Crystal: Attackers can spin up hundreds of cryptomining instances in a very small window, and real-time behavioral detections can equip teams to detect that change at speed. AI-driven detection has become increasingly capable, and some tools can even reduce noise and surface priorities more effectively than the manual analysis and triage process. 

For example, customers using our agentic AI analyst, Sysdig Sage, have reduced their mean time to respond by 76%. With that said, AI is only as powerful as the data on which it’s built. That needs to be a key consideration when choosing where and how to integrate AI-driven processes, and which AI tools to use. 

There’s ample application for these AI tools where manual processes are tedious, employees are limited or burning out, or there are bottlenecks. The goal for AI, as I see it, is to free people up to focus on high-value requirements.

Vishwa: From an organizational standpoint, what cultural and operational factors most influence how quickly an organization can detect, contain, and respond to security incidents?

Crystal: The way that organizations approach risk prioritization, continuous improvement, and collaboration is central to improving the speed of threat detection and response.

Organizations that prioritize finding and fixing the risks that matter most for their operations and security accelerate remediation and contain potential damage. Likewise, every incident should lead teams to refine their tools, processes, and playbooks so they can maximize efficiency and speed. 

Also, organizations that encourage security collaboration and share priorities move faster and respond more effectively when it matters most. 

After all, security is a responsibility that falls on everyone’s shoulders – not just the security team’s.

Vishwa: Many cloud protection tools still run on outdated monitoring schedules. From your firsthand observations, why do these legacy models persist? What practical steps can accelerate modernization?

Crystal: Legacy tool use persists because they are comfortable and familiar. Organizations often see changing a tech stack as more challenging an endeavor than it's worth, so they choose to build their cloud security programs around existing tools. Budget, staffing, and skill limitations can also contribute to a board or executives’ perceived risk of modernization.

To accelerate modernization, organizations should put the reins in the hands of technical leaders who can properly prioritize risks, adopt the right tools, and establish measurable targets based on benchmarks. 

These benchmarks can all be lifted and shifted over a phased transition plan, too. It’s incumbent upon those technical leaders, however, to build influence and trust across their organization so they can influence change.

Vishwa: Between those first two minutes and the two-hour mark, what chain of detection, escalation, and containment actions typically occurs? What additional insights or trends has Sysdig uncovered in that response window?

Crystal: An attack typically looks something like this: Initial access and reconnaissance, privilege escalation, lateral movement and additional reconnaissance, then exploitation.

Successful defenders must be able to detect anomalous behavior in seconds within identities, workloads, networks, and the like. They need to be able to immediately triage and investigate data while simultaneously doing initial containment. 

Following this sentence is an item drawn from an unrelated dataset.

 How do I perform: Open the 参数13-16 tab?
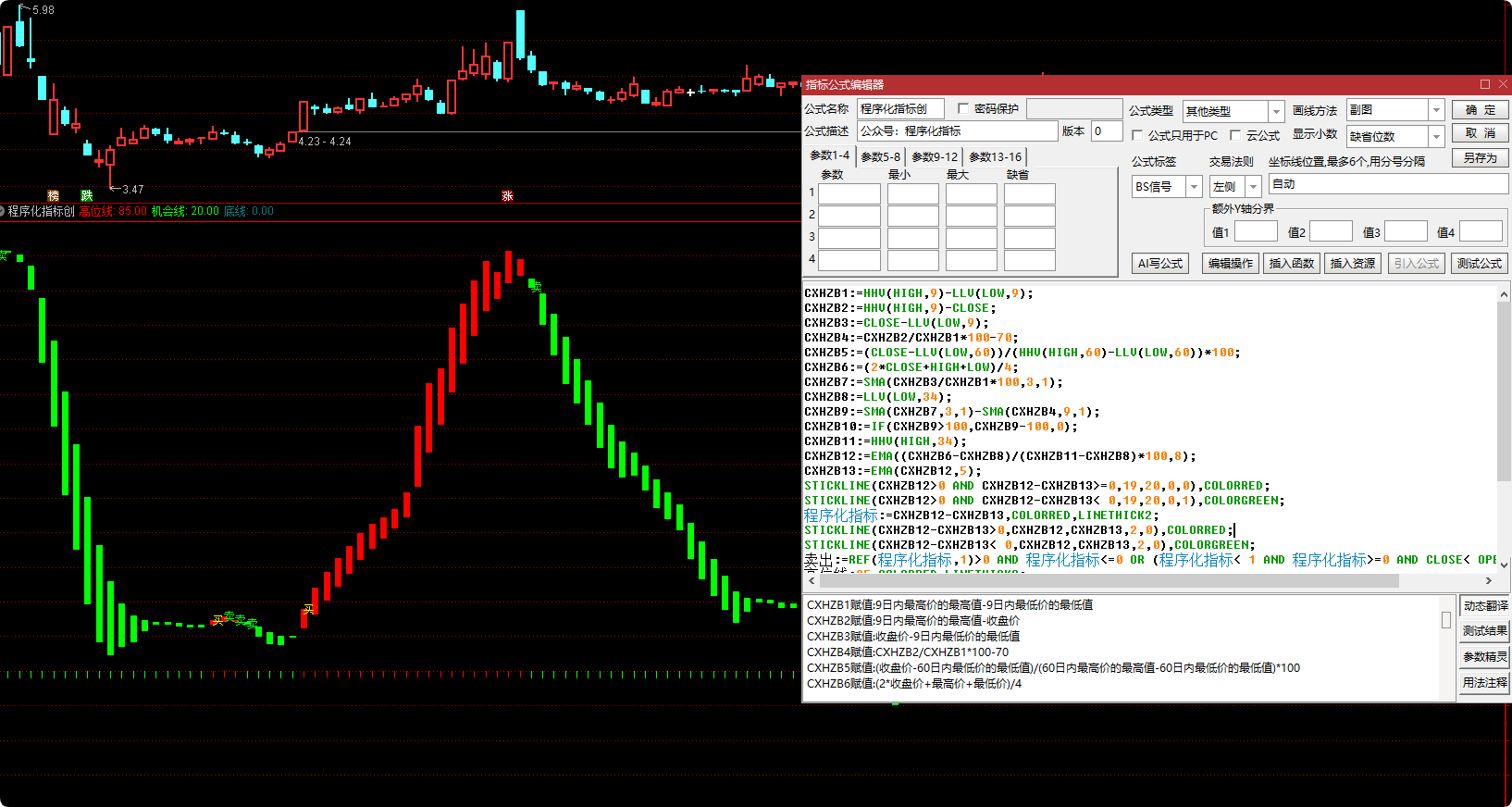pos(995,156)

Once a threat or exploited vulnerability is identified, remediation must happen quickly. And afterward, teams should conduct a post-mortem feedback loop to improve processes and tooling.Attackers operate at cloud speed, often completing their objectives in under 10 minutes.

Those at the two-hour mark are chasing down the damage that’s already been done. With real-time visibility, automated response, AI-driven insights, and cross-team collaboration, organizations can stop threats before they escalate.